Back in February, it appeared the court was on Johnson’s side. Responding to the government’s motion to dismiss, the court pointed out the CIA couldn’t waive FOIA exemptions when dumping docs to journalists and then seek to use them when other journalists asked for the same info.
There is absolutely no statutory provision that authorizes limited disclosure of otherwise classified information to anyone, including “trusted reporters,” for any purpose, including the protection of CIA sources and methods that might otherwise be outed. The fact that the reporters might not have printed what was disclosed to them has no logical or legal impact on the waiver analysis, because the only fact relevant to waiver analysis is: Did the CIA do something that worked a waiver of a right it otherwise had? The answer: CIA voluntarily disclosed what it had no obligation to disclose (and, indeed, had a statutory obligation not to disclose).

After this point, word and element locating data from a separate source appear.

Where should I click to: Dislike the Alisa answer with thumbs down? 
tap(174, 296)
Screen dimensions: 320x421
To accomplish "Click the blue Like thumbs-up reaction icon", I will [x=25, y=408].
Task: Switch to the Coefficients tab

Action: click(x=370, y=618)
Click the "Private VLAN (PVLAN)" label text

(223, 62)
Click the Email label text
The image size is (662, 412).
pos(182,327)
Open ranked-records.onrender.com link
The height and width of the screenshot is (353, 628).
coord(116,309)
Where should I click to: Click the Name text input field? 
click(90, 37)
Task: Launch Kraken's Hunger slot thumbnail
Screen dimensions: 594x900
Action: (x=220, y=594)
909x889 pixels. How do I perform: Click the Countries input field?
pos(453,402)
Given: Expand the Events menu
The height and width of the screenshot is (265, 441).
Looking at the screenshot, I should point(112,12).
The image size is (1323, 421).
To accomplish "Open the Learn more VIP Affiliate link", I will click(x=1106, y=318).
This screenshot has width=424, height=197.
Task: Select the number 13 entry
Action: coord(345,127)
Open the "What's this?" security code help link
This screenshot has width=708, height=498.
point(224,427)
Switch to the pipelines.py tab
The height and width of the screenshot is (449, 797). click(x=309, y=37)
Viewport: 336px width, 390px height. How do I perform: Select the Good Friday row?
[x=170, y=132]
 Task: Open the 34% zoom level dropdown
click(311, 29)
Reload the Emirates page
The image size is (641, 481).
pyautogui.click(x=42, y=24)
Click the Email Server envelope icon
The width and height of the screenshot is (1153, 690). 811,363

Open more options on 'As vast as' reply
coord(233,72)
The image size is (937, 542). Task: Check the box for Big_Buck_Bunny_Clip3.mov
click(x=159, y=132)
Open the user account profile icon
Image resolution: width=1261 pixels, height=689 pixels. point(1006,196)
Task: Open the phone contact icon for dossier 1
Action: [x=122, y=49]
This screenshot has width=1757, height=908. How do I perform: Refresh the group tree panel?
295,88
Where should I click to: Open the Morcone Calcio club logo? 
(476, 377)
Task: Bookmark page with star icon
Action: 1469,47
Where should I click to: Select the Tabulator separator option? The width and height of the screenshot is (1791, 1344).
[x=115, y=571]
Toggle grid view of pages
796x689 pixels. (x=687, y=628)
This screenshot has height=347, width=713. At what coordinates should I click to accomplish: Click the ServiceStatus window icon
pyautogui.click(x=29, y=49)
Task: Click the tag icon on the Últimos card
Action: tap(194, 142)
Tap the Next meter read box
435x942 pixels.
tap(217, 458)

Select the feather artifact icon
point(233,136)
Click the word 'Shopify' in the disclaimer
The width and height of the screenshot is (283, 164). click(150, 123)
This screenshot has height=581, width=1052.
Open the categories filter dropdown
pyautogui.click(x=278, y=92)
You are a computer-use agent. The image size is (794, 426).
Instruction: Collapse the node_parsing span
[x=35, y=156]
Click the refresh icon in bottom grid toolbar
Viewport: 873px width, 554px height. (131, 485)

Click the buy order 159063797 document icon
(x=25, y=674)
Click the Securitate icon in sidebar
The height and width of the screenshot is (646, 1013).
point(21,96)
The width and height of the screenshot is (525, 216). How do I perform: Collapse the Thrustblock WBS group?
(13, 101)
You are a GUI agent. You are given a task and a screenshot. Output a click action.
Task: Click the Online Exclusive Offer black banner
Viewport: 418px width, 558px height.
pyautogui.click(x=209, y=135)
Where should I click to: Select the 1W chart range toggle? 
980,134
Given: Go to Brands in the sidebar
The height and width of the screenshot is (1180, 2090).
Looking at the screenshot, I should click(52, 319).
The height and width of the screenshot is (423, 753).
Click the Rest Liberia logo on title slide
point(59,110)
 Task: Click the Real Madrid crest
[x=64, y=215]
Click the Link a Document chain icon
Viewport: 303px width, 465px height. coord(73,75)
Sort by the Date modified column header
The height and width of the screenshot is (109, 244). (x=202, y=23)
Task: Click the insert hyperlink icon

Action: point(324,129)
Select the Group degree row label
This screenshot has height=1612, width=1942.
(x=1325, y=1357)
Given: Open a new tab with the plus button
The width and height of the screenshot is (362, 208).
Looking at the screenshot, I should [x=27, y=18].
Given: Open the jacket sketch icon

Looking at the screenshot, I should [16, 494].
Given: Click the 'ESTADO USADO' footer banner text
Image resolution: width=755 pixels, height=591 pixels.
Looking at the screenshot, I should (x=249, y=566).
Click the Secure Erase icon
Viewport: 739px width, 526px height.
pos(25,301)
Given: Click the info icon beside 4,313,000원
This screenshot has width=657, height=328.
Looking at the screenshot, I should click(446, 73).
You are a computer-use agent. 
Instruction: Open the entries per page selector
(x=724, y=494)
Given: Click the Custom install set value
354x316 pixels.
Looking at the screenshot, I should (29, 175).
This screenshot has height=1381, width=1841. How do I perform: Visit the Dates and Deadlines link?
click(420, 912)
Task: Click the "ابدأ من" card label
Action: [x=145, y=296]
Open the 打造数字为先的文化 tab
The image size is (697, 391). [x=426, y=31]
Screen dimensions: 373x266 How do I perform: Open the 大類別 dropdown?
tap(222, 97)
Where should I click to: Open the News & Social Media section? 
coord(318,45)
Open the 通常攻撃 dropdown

After another round of submissions by the plaintiff and the government, the judge has reached a final decision [PDF]. What once looked like a win for the FOIA requester has been turned into judicial support for selective disclosure. The CIA can waive and reinstate FOIA exemptions as often as it wants, so long as it only dumps documents to “trustworthy” journalists who won’t make the waiver permanent by publishing them in full. (h/t Chris Geidner)
I fail to see why the fact that the information exists in electronic form on some private organization’s server, which server can theoretically be hacked by an unauthorized user, should be treated any differently. If the only way that information can be seen by the general public is by stealing it from an authorized recipient, logic dictates that the information is not available to the general public- it is not “in the public domain.” Plaintiff and Amici make a good deal out of the fact that the newspapers’ servers are not secure servers, but I do not believe that the security level of a sending or receiving server makes the slightest difference to the analysis.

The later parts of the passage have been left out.